Listed records Block Start

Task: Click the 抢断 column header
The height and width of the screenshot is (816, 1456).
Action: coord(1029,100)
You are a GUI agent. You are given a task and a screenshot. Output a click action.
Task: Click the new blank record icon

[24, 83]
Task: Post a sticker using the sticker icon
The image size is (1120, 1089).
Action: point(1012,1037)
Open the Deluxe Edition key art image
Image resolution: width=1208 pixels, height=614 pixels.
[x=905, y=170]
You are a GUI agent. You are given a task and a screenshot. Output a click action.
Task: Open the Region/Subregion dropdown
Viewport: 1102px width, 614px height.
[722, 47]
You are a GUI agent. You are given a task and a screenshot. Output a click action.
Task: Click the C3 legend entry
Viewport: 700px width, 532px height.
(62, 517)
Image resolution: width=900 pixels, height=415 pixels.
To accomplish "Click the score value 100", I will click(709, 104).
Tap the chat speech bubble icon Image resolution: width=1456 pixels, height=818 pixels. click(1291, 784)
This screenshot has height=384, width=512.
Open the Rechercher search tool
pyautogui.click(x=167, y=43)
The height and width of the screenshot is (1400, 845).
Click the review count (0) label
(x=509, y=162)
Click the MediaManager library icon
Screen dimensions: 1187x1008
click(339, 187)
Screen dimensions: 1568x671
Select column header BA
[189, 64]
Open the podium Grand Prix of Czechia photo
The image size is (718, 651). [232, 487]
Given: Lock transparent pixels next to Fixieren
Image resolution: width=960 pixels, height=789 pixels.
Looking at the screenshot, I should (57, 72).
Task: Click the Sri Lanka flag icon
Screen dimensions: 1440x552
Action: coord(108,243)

Listed records Block End

Required work>
The response should be an exact copy of every line above.

Exercise answer>
Task: Click the 抢断 column header
The height and width of the screenshot is (816, 1456).
Action: coord(1029,100)
You are a GUI agent. You are given a task and a screenshot. Output a click action.
Task: Click the new blank record icon

[24, 83]
Task: Post a sticker using the sticker icon
The image size is (1120, 1089).
Action: point(1012,1037)
Open the Deluxe Edition key art image
Image resolution: width=1208 pixels, height=614 pixels.
[x=905, y=170]
You are a GUI agent. You are given a task and a screenshot. Output a click action.
Task: Open the Region/Subregion dropdown
Viewport: 1102px width, 614px height.
[722, 47]
You are a GUI agent. You are given a task and a screenshot. Output a click action.
Task: Click the C3 legend entry
Viewport: 700px width, 532px height.
(62, 517)
Image resolution: width=900 pixels, height=415 pixels.
To accomplish "Click the score value 100", I will click(709, 104).
Tap the chat speech bubble icon Image resolution: width=1456 pixels, height=818 pixels. click(1291, 784)
This screenshot has height=384, width=512.
Open the Rechercher search tool
pyautogui.click(x=167, y=43)
The height and width of the screenshot is (1400, 845).
Click the review count (0) label
(x=509, y=162)
Click the MediaManager library icon
Screen dimensions: 1187x1008
click(339, 187)
Screen dimensions: 1568x671
Select column header BA
[189, 64]
Open the podium Grand Prix of Czechia photo
The image size is (718, 651). [232, 487]
Given: Lock transparent pixels next to Fixieren
Image resolution: width=960 pixels, height=789 pixels.
Looking at the screenshot, I should (57, 72).
Task: Click the Sri Lanka flag icon
Screen dimensions: 1440x552
Action: coord(108,243)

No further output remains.